## [ABOUT THIS EXERCISE]
Write out, word for word, the part of the records that opens with their first line and closes with the line containing "coordinates (63, 117).", keeping both ends.

*** DATA UNDER STUDY ***

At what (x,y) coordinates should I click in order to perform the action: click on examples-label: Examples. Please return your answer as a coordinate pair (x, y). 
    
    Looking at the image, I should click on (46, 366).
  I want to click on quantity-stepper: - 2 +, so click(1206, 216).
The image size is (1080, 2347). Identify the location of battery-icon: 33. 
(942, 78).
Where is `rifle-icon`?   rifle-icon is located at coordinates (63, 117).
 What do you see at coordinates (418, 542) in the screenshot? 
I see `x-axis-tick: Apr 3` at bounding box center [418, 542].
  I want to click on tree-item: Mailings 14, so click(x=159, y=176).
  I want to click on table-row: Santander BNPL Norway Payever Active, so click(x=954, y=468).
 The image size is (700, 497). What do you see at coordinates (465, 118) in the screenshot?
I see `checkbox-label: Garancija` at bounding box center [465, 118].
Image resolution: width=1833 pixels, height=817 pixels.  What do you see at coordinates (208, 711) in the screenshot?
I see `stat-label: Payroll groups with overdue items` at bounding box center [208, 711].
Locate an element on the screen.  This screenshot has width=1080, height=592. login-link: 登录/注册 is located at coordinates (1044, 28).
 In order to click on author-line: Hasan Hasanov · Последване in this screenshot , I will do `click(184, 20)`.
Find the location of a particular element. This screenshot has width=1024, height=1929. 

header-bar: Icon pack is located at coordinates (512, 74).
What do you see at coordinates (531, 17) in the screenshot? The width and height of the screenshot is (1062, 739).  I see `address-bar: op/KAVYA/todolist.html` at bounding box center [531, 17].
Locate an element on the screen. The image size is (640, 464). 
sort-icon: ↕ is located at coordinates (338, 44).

*** End of DATA UNDER STUDY ***

## [EXERCISE ANSWER]
At what (x,y) coordinates should I click in order to perform the action: click on examples-label: Examples. Please return your answer as a coordinate pair (x, y). 
    
    Looking at the image, I should click on (46, 366).
  I want to click on quantity-stepper: - 2 +, so click(1206, 216).
The image size is (1080, 2347). Identify the location of battery-icon: 33. 
(942, 78).
Where is `rifle-icon`?   rifle-icon is located at coordinates (63, 117).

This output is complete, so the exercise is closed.